## Task instructions
Reproduce the following items line for line, with no changes.
(begin)
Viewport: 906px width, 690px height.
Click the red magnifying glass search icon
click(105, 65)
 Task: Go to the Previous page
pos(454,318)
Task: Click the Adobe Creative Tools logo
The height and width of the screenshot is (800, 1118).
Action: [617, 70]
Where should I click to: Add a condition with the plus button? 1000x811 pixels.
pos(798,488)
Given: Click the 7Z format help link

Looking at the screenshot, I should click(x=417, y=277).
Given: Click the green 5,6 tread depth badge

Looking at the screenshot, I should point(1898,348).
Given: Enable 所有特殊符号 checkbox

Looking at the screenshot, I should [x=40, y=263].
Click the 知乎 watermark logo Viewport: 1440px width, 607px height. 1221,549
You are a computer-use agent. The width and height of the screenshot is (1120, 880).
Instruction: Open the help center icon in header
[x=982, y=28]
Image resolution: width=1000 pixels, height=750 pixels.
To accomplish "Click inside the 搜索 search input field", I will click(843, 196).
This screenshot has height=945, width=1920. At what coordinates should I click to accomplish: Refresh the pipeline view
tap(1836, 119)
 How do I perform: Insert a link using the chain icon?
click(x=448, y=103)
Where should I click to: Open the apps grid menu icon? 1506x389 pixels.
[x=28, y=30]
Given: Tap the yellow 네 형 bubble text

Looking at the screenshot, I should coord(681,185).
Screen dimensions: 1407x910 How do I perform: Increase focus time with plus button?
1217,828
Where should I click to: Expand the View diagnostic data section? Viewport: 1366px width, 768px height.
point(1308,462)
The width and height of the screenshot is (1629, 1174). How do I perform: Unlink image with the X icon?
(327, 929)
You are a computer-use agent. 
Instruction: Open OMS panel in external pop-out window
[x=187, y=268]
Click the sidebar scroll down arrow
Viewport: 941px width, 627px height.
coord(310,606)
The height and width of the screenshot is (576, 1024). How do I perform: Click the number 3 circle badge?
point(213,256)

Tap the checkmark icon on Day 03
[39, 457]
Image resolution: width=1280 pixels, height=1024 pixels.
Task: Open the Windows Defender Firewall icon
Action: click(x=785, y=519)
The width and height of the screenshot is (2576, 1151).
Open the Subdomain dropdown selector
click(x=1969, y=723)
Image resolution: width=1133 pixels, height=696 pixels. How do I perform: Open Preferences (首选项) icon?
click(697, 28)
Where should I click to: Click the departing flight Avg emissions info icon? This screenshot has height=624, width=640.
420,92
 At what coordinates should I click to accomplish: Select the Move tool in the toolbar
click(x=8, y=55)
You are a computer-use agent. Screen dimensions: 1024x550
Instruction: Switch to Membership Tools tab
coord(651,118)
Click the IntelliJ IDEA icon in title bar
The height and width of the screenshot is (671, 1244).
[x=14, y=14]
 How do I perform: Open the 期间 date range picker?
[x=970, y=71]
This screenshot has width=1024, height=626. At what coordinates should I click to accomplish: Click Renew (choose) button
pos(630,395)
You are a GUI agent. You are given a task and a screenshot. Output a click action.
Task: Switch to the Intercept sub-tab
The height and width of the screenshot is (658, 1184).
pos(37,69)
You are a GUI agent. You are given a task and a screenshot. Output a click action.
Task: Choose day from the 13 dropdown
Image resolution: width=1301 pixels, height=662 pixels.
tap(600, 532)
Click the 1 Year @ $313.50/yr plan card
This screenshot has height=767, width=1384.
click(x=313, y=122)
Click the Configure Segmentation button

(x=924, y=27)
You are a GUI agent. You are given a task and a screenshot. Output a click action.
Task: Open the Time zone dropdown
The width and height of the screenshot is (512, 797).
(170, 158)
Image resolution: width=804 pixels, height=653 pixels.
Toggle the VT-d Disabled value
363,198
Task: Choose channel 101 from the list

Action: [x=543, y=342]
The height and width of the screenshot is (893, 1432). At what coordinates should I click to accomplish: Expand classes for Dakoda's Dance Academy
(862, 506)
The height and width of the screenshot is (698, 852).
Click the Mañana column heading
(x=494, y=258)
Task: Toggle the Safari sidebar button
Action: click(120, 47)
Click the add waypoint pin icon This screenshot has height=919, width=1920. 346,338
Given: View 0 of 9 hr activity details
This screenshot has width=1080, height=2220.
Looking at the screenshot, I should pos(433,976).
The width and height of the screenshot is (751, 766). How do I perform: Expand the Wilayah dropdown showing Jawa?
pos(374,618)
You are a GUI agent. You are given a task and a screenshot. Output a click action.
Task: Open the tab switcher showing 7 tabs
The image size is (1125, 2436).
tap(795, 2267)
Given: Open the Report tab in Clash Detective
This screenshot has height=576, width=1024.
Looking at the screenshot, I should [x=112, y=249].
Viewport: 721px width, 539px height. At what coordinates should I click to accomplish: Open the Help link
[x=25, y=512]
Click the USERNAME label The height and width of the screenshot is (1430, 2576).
(end)
## Task solution
Viewport: 906px width, 690px height.
Click the red magnifying glass search icon
click(105, 65)
 Task: Go to the Previous page
pos(454,318)
Task: Click the Adobe Creative Tools logo
The height and width of the screenshot is (800, 1118).
Action: [617, 70]
Where should I click to: Add a condition with the plus button? 1000x811 pixels.
pos(798,488)
Given: Click the 7Z format help link

Looking at the screenshot, I should click(x=417, y=277).
Given: Click the green 5,6 tread depth badge

Looking at the screenshot, I should point(1898,348).
Given: Enable 所有特殊符号 checkbox

Looking at the screenshot, I should [x=40, y=263].
Click the 知乎 watermark logo Viewport: 1440px width, 607px height. 1221,549
You are a computer-use agent. The width and height of the screenshot is (1120, 880).
Instruction: Open the help center icon in header
[x=982, y=28]
Image resolution: width=1000 pixels, height=750 pixels.
To accomplish "Click inside the 搜索 search input field", I will click(843, 196).
This screenshot has height=945, width=1920. At what coordinates should I click to accomplish: Refresh the pipeline view
tap(1836, 119)
 How do I perform: Insert a link using the chain icon?
click(x=448, y=103)
Where should I click to: Open the apps grid menu icon? 1506x389 pixels.
[x=28, y=30]
Given: Tap the yellow 네 형 bubble text

Looking at the screenshot, I should coord(681,185).
Screen dimensions: 1407x910 How do I perform: Increase focus time with plus button?
1217,828
Where should I click to: Expand the View diagnostic data section? Viewport: 1366px width, 768px height.
point(1308,462)
The width and height of the screenshot is (1629, 1174). How do I perform: Unlink image with the X icon?
(327, 929)
You are a computer-use agent. 
Instruction: Open OMS panel in external pop-out window
[x=187, y=268]
Click the sidebar scroll down arrow
Viewport: 941px width, 627px height.
coord(310,606)
The height and width of the screenshot is (576, 1024). How do I perform: Click the number 3 circle badge?
point(213,256)

Tap the checkmark icon on Day 03
[39, 457]
Image resolution: width=1280 pixels, height=1024 pixels.
Task: Open the Windows Defender Firewall icon
Action: click(x=785, y=519)
The width and height of the screenshot is (2576, 1151).
Open the Subdomain dropdown selector
click(x=1969, y=723)
Image resolution: width=1133 pixels, height=696 pixels. How do I perform: Open Preferences (首选项) icon?
click(697, 28)
Where should I click to: Click the departing flight Avg emissions info icon? This screenshot has height=624, width=640.
420,92
 At what coordinates should I click to accomplish: Select the Move tool in the toolbar
click(x=8, y=55)
You are a computer-use agent. Screen dimensions: 1024x550
Instruction: Switch to Membership Tools tab
coord(651,118)
Click the IntelliJ IDEA icon in title bar
The height and width of the screenshot is (671, 1244).
[x=14, y=14]
 How do I perform: Open the 期间 date range picker?
[x=970, y=71]
This screenshot has width=1024, height=626. At what coordinates should I click to accomplish: Click Renew (choose) button
pos(630,395)
You are a GUI agent. You are given a task and a screenshot. Output a click action.
Task: Switch to the Intercept sub-tab
The height and width of the screenshot is (658, 1184).
pos(37,69)
You are a GUI agent. You are given a task and a screenshot. Output a click action.
Task: Choose day from the 13 dropdown
Image resolution: width=1301 pixels, height=662 pixels.
tap(600, 532)
Click the 1 Year @ $313.50/yr plan card
This screenshot has height=767, width=1384.
click(x=313, y=122)
Click the Configure Segmentation button

(x=924, y=27)
You are a GUI agent. You are given a task and a screenshot. Output a click action.
Task: Open the Time zone dropdown
The width and height of the screenshot is (512, 797).
(170, 158)
Image resolution: width=804 pixels, height=653 pixels.
Toggle the VT-d Disabled value
363,198
Task: Choose channel 101 from the list

Action: [x=543, y=342]
The height and width of the screenshot is (893, 1432). At what coordinates should I click to accomplish: Expand classes for Dakoda's Dance Academy
(862, 506)
The height and width of the screenshot is (698, 852).
Click the Mañana column heading
(x=494, y=258)
Task: Toggle the Safari sidebar button
Action: click(120, 47)
Click the add waypoint pin icon This screenshot has height=919, width=1920. 346,338
Given: View 0 of 9 hr activity details
This screenshot has width=1080, height=2220.
Looking at the screenshot, I should pos(433,976).
The width and height of the screenshot is (751, 766). How do I perform: Expand the Wilayah dropdown showing Jawa?
pos(374,618)
You are a GUI agent. You are given a task and a screenshot. Output a click action.
Task: Open the tab switcher showing 7 tabs
The image size is (1125, 2436).
tap(795, 2267)
Given: Open the Report tab in Clash Detective
This screenshot has height=576, width=1024.
Looking at the screenshot, I should [x=112, y=249].
Viewport: 721px width, 539px height. At what coordinates should I click to accomplish: Open the Help link
[x=25, y=512]
Click the USERNAME label The height and width of the screenshot is (1430, 2576).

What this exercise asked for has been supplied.